Horus de Baky is a hieracocephalic (falcon-headed) god who presides over the Nubian site where this commemorative stele was found, namely the Quban.
Event of Drilling
Below translation has taken from the translation Stèle royale de Ramsès II
dite « Stèle de Kouban ». The line to line hieroglyphic translation was done by Bernard Mathieu, the doctor in Egyptology. A total of 38 lines is present on the stele. The important lines which describe the event of drilling has taken here.
One fine day, His Majesty, who sat on the throne ( behedu ) of Electrum and appeared with the dried headband and the two feathers, began to think of the countries from which gold is brought and reflect on the purpose of drilling
wells on difficult roads due to (lack of) water, after hearing: “There is a lot of gold in the Akayta region, but its route is extremely difficult because of (the lack of water. If
His Majesty then replied to these greats: “It’s absolutely right, whatever you say, my subjects. Water has not been extracted from this country since the time of the god, as you (they) say. I’m going to drill a well there to give water every day like in [Upper and Lower Egypt where the river flows (?)]

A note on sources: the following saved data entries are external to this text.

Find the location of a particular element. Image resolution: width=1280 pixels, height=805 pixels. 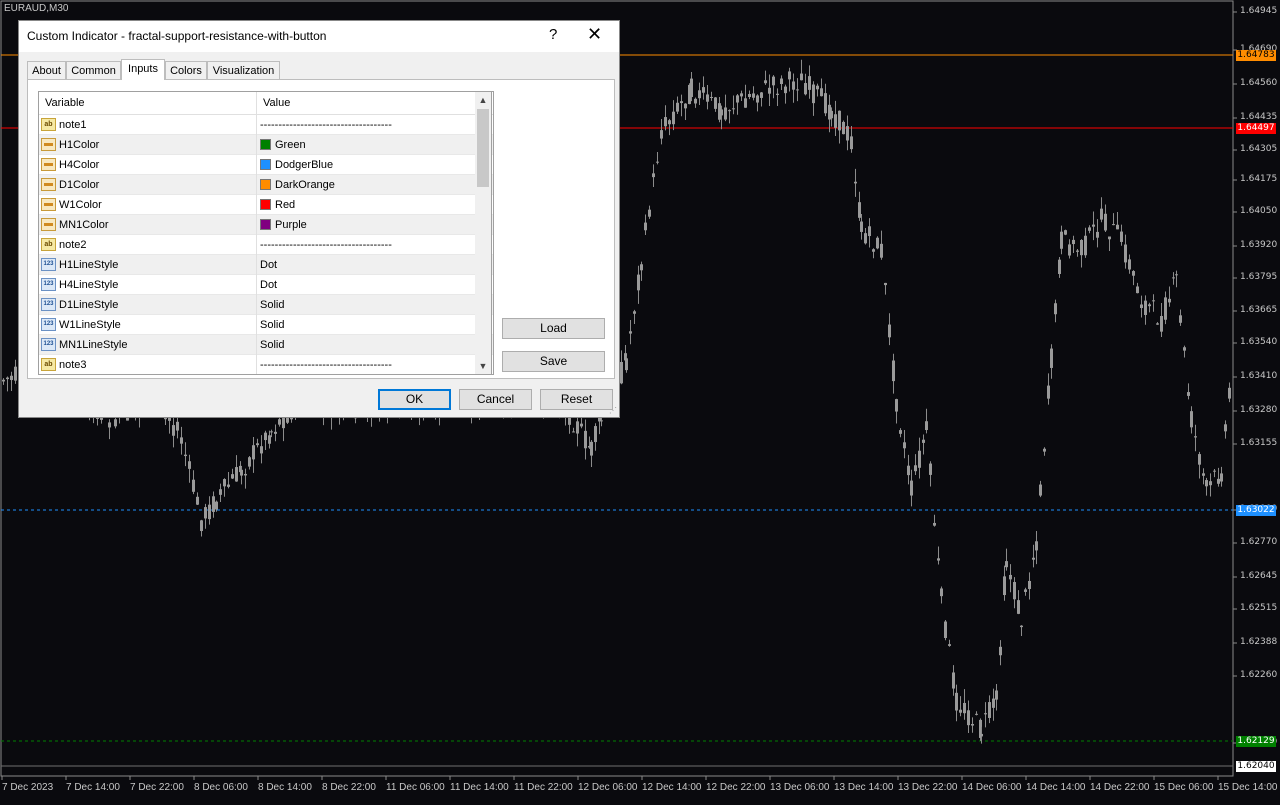

scroll-thumb is located at coordinates (483, 148).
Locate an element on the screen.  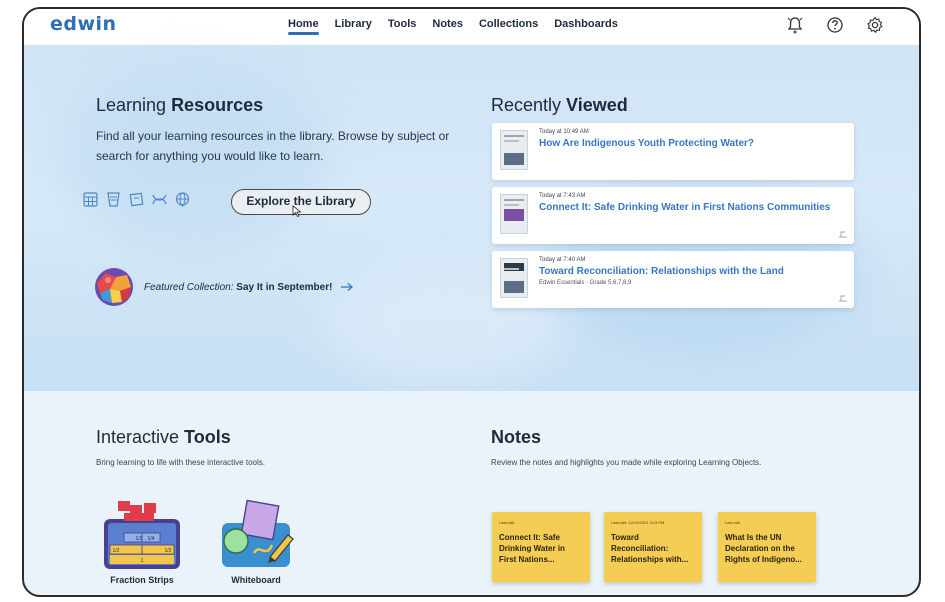
notes-title: Notes is located at coordinates (516, 437).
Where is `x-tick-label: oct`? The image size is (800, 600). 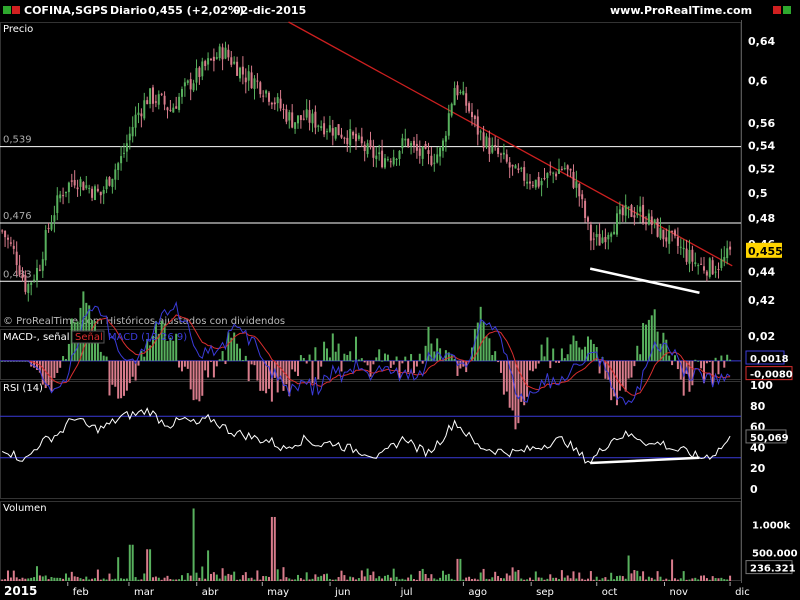 x-tick-label: oct is located at coordinates (610, 592).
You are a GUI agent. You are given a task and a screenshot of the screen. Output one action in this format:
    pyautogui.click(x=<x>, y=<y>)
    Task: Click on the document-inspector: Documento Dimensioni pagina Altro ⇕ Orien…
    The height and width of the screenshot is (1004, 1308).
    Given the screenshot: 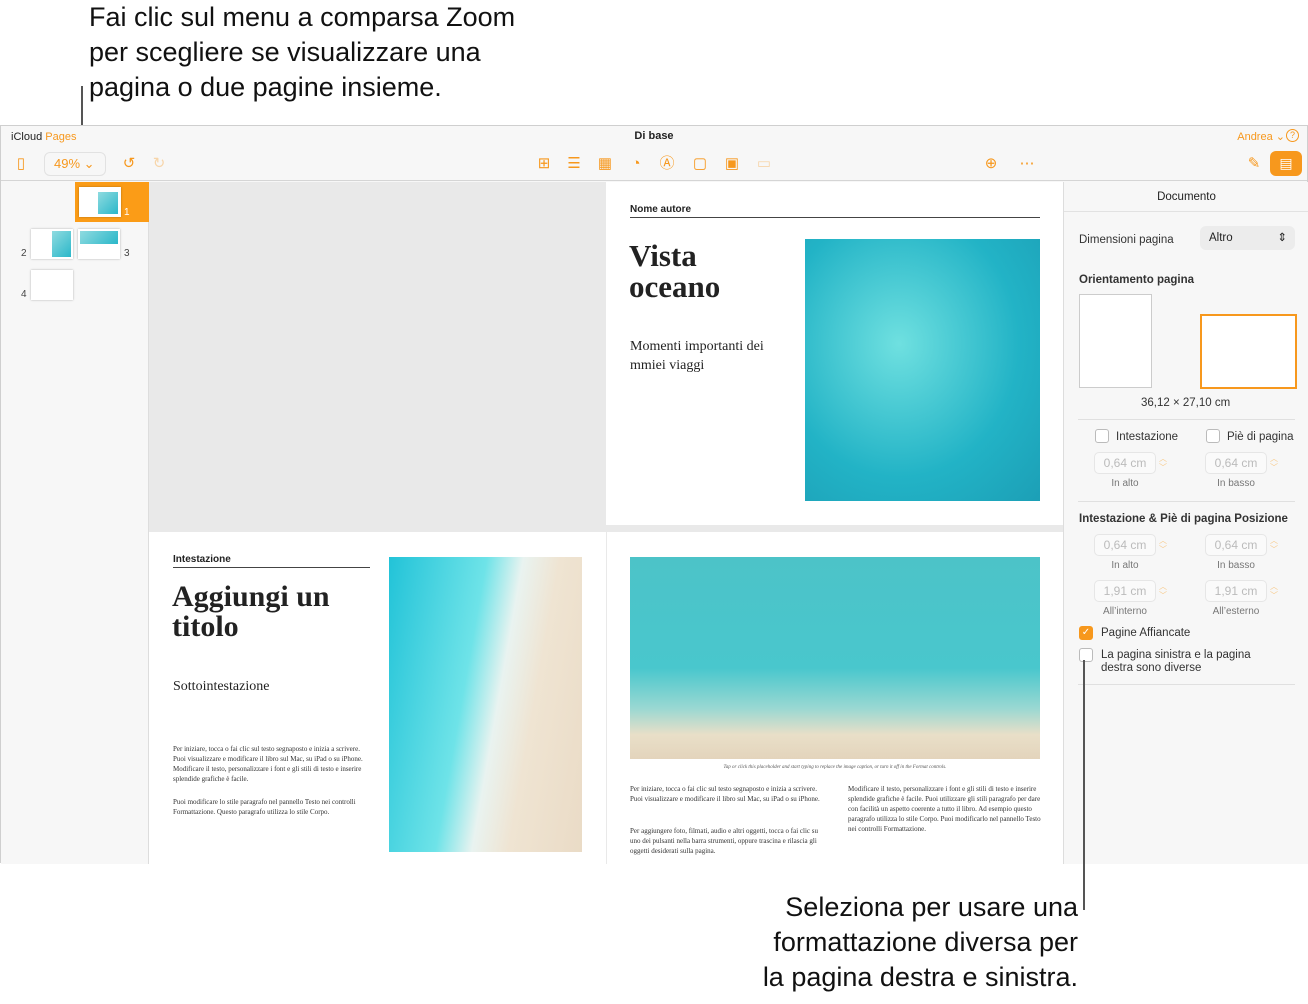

[… Sovereign, my lord…, everything happened in accordance with] what Your Majesty had said with his own mouth. Water came out twelve cubits, to a depth of four cubits
An extraordinary masterpiece of art that tells us the whole story of the well drilling in the extreme desert. This will be called the very balanced thinking of a king to advance his kingdom. If people continue to die thirsty, then it will be difficult to get the gold and Ramses were well aware about this. Now that well has sunk under Nasir Lake. But do not know how many years the passengers must have quenched their thirst with that water.